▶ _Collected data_
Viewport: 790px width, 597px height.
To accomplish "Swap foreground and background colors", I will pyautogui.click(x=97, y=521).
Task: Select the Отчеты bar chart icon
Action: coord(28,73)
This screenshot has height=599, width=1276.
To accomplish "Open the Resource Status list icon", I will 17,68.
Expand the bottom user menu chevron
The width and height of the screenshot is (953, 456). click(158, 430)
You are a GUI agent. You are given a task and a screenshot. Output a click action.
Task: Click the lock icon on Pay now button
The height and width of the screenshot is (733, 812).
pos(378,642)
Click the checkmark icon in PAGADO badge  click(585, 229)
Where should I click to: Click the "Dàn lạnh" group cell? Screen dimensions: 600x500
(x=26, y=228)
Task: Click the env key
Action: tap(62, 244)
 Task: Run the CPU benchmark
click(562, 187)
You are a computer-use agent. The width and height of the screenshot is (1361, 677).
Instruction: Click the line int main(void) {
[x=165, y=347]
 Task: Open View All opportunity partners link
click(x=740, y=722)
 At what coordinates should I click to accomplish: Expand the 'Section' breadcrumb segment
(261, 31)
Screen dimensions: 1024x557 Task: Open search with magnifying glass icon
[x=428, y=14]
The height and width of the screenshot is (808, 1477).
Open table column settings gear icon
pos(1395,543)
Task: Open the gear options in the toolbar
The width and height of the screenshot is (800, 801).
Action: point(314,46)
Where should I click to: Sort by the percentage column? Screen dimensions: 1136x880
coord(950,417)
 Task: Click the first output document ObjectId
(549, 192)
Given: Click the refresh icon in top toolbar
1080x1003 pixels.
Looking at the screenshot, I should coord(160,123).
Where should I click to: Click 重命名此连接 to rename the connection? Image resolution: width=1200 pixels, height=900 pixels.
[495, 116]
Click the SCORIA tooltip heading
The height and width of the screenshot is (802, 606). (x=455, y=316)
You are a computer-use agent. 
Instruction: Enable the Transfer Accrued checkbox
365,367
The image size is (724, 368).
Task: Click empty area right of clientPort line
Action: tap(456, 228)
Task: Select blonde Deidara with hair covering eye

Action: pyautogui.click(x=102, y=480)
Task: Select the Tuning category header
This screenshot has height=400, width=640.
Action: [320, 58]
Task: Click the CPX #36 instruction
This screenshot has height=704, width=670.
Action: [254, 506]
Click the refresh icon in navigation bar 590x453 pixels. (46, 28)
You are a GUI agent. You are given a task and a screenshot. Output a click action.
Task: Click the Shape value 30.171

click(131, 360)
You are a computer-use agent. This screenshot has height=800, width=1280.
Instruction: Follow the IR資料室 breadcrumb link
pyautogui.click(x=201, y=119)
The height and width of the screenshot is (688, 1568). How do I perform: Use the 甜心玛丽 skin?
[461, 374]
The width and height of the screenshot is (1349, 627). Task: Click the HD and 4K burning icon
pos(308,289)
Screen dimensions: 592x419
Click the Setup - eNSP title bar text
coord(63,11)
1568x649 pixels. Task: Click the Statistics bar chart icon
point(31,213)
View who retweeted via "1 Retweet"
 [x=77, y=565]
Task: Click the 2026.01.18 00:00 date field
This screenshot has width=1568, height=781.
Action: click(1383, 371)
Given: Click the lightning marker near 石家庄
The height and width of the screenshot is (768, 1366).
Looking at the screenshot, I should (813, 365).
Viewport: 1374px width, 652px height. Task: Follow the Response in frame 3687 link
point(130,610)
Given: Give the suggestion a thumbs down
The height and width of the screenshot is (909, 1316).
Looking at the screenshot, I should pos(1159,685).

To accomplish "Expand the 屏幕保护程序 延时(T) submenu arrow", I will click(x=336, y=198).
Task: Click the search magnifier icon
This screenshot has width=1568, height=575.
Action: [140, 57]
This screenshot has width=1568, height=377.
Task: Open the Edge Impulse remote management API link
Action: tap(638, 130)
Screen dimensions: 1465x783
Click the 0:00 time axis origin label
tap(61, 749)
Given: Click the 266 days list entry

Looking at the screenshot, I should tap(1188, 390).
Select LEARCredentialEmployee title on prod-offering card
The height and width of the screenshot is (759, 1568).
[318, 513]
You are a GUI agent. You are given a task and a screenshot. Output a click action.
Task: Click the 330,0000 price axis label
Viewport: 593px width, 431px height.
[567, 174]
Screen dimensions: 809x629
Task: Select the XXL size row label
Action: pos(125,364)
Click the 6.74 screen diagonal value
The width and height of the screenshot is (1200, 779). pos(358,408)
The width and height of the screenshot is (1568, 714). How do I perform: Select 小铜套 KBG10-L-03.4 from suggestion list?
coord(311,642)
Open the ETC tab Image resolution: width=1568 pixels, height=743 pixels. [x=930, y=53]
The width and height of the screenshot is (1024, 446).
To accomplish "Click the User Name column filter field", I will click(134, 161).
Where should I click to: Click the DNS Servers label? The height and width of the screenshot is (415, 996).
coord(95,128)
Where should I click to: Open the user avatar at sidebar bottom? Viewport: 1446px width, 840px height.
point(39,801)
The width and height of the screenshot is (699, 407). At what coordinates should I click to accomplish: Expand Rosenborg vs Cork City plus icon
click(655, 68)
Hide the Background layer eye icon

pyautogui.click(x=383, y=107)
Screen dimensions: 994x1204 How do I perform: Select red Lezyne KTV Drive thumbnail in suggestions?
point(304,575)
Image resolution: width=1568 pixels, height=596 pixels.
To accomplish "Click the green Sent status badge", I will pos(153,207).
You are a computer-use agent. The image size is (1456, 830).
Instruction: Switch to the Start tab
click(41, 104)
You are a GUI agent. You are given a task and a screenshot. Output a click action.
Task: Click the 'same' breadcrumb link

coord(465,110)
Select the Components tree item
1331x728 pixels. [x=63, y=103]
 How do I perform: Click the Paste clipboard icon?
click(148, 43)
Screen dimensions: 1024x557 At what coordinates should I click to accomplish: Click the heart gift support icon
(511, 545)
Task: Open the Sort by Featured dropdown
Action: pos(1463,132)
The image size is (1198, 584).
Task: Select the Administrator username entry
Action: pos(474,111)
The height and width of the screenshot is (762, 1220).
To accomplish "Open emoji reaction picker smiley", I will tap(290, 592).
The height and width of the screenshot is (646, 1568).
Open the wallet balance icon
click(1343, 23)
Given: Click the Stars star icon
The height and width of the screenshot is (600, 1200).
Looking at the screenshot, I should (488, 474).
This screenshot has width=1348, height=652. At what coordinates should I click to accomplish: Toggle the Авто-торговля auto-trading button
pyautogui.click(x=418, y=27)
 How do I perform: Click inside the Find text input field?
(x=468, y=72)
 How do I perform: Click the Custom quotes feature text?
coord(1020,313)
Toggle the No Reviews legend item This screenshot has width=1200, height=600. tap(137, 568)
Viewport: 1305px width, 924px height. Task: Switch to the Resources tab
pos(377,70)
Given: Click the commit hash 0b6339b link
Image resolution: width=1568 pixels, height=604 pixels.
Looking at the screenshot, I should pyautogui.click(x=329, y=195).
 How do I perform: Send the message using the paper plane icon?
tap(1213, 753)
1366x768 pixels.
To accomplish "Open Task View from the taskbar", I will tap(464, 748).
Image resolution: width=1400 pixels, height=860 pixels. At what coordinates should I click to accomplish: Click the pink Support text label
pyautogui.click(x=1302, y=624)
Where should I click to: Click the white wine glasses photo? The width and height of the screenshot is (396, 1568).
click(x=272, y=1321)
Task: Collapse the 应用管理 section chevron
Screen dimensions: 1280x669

▶ _GOAL OF THE EXERCISE_
Extract each entry in full, exactly as given.

▶ _SOLUTION TO THIS PROBLEM_
Viewport: 790px width, 597px height.
To accomplish "Swap foreground and background colors", I will pyautogui.click(x=97, y=521).
Task: Select the Отчеты bar chart icon
Action: coord(28,73)
This screenshot has height=599, width=1276.
To accomplish "Open the Resource Status list icon", I will 17,68.
Expand the bottom user menu chevron
The width and height of the screenshot is (953, 456). click(158, 430)
You are a GUI agent. You are given a task and a screenshot. Output a click action.
Task: Click the lock icon on Pay now button
The height and width of the screenshot is (733, 812).
pos(378,642)
Click the checkmark icon in PAGADO badge  click(585, 229)
Where should I click to: Click the "Dàn lạnh" group cell? Screen dimensions: 600x500
(x=26, y=228)
Task: Click the env key
Action: tap(62, 244)
 Task: Run the CPU benchmark
click(562, 187)
You are a computer-use agent. The width and height of the screenshot is (1361, 677).
Instruction: Click the line int main(void) {
[x=165, y=347]
 Task: Open View All opportunity partners link
click(x=740, y=722)
 At what coordinates should I click to accomplish: Expand the 'Section' breadcrumb segment
(261, 31)
Screen dimensions: 1024x557 Task: Open search with magnifying glass icon
[x=428, y=14]
The height and width of the screenshot is (808, 1477).
Open table column settings gear icon
pos(1395,543)
Task: Open the gear options in the toolbar
The width and height of the screenshot is (800, 801).
Action: point(314,46)
Where should I click to: Sort by the percentage column? Screen dimensions: 1136x880
coord(950,417)
 Task: Click the first output document ObjectId
(549, 192)
Given: Click the refresh icon in top toolbar
1080x1003 pixels.
Looking at the screenshot, I should coord(160,123).
Where should I click to: Click 重命名此连接 to rename the connection? Image resolution: width=1200 pixels, height=900 pixels.
[495, 116]
Click the SCORIA tooltip heading
The height and width of the screenshot is (802, 606). (x=455, y=316)
You are a computer-use agent. 
Instruction: Enable the Transfer Accrued checkbox
365,367
The image size is (724, 368).
Task: Click empty area right of clientPort line
Action: tap(456, 228)
Task: Select blonde Deidara with hair covering eye

Action: pyautogui.click(x=102, y=480)
Task: Select the Tuning category header
This screenshot has height=400, width=640.
Action: [320, 58]
Task: Click the CPX #36 instruction
This screenshot has height=704, width=670.
Action: [254, 506]
Click the refresh icon in navigation bar 590x453 pixels. (46, 28)
You are a GUI agent. You are given a task and a screenshot. Output a click action.
Task: Click the Shape value 30.171

click(131, 360)
You are a computer-use agent. This screenshot has height=800, width=1280.
Instruction: Follow the IR資料室 breadcrumb link
pyautogui.click(x=201, y=119)
The height and width of the screenshot is (688, 1568). How do I perform: Use the 甜心玛丽 skin?
[461, 374]
The width and height of the screenshot is (1349, 627). Task: Click the HD and 4K burning icon
pos(308,289)
Screen dimensions: 592x419
Click the Setup - eNSP title bar text
coord(63,11)
1568x649 pixels. Task: Click the Statistics bar chart icon
point(31,213)
View who retweeted via "1 Retweet"
 [x=77, y=565]
Task: Click the 2026.01.18 00:00 date field
This screenshot has width=1568, height=781.
Action: click(1383, 371)
Given: Click the lightning marker near 石家庄
The height and width of the screenshot is (768, 1366).
Looking at the screenshot, I should (813, 365).
Viewport: 1374px width, 652px height. Task: Follow the Response in frame 3687 link
point(130,610)
Given: Give the suggestion a thumbs down
The height and width of the screenshot is (909, 1316).
Looking at the screenshot, I should pos(1159,685).

To accomplish "Expand the 屏幕保护程序 延时(T) submenu arrow", I will click(x=336, y=198).
Task: Click the search magnifier icon
This screenshot has width=1568, height=575.
Action: [140, 57]
This screenshot has width=1568, height=377.
Task: Open the Edge Impulse remote management API link
Action: tap(638, 130)
Screen dimensions: 1465x783
Click the 0:00 time axis origin label
tap(61, 749)
Given: Click the 266 days list entry

Looking at the screenshot, I should tap(1188, 390).
Select LEARCredentialEmployee title on prod-offering card
The height and width of the screenshot is (759, 1568).
[318, 513]
You are a GUI agent. You are given a task and a screenshot. Output a click action.
Task: Click the 330,0000 price axis label
Viewport: 593px width, 431px height.
[567, 174]
Screen dimensions: 809x629
Task: Select the XXL size row label
Action: pos(125,364)
Click the 6.74 screen diagonal value
The width and height of the screenshot is (1200, 779). pos(358,408)
The width and height of the screenshot is (1568, 714). How do I perform: Select 小铜套 KBG10-L-03.4 from suggestion list?
coord(311,642)
Open the ETC tab Image resolution: width=1568 pixels, height=743 pixels. [x=930, y=53]
The width and height of the screenshot is (1024, 446).
To accomplish "Click the User Name column filter field", I will click(134, 161).
Where should I click to: Click the DNS Servers label? The height and width of the screenshot is (415, 996).
coord(95,128)
Where should I click to: Open the user avatar at sidebar bottom? Viewport: 1446px width, 840px height.
point(39,801)
The width and height of the screenshot is (699, 407). At what coordinates should I click to accomplish: Expand Rosenborg vs Cork City plus icon
click(655, 68)
Hide the Background layer eye icon

pyautogui.click(x=383, y=107)
Screen dimensions: 994x1204 How do I perform: Select red Lezyne KTV Drive thumbnail in suggestions?
point(304,575)
Image resolution: width=1568 pixels, height=596 pixels.
To accomplish "Click the green Sent status badge", I will pos(153,207).
You are a computer-use agent. The image size is (1456, 830).
Instruction: Switch to the Start tab
click(41, 104)
You are a GUI agent. You are given a task and a screenshot. Output a click action.
Task: Click the 'same' breadcrumb link

coord(465,110)
Select the Components tree item
1331x728 pixels. [x=63, y=103]
 How do I perform: Click the Paste clipboard icon?
click(148, 43)
Screen dimensions: 1024x557 At what coordinates should I click to accomplish: Click the heart gift support icon
(511, 545)
Task: Open the Sort by Featured dropdown
Action: pos(1463,132)
The image size is (1198, 584).
Task: Select the Administrator username entry
Action: pos(474,111)
The height and width of the screenshot is (762, 1220).
To accomplish "Open emoji reaction picker smiley", I will tap(290, 592).
The height and width of the screenshot is (646, 1568).
Open the wallet balance icon
click(1343, 23)
Given: Click the Stars star icon
The height and width of the screenshot is (600, 1200).
Looking at the screenshot, I should (488, 474).
This screenshot has width=1348, height=652. At what coordinates should I click to accomplish: Toggle the Авто-торговля auto-trading button
pyautogui.click(x=418, y=27)
 How do I perform: Click inside the Find text input field?
(x=468, y=72)
 How do I perform: Click the Custom quotes feature text?
coord(1020,313)
Toggle the No Reviews legend item This screenshot has width=1200, height=600. tap(137, 568)
Viewport: 1305px width, 924px height. Task: Switch to the Resources tab
pos(377,70)
Given: Click the commit hash 0b6339b link
Image resolution: width=1568 pixels, height=604 pixels.
Looking at the screenshot, I should pyautogui.click(x=329, y=195).
 How do I perform: Send the message using the paper plane icon?
tap(1213, 753)
1366x768 pixels.
To accomplish "Open Task View from the taskbar", I will tap(464, 748).
Image resolution: width=1400 pixels, height=860 pixels. At what coordinates should I click to accomplish: Click the pink Support text label
pyautogui.click(x=1302, y=624)
Where should I click to: Click the white wine glasses photo? The width and height of the screenshot is (396, 1568).
click(x=272, y=1321)
Task: Collapse the 应用管理 section chevron
Screen dimensions: 1280x669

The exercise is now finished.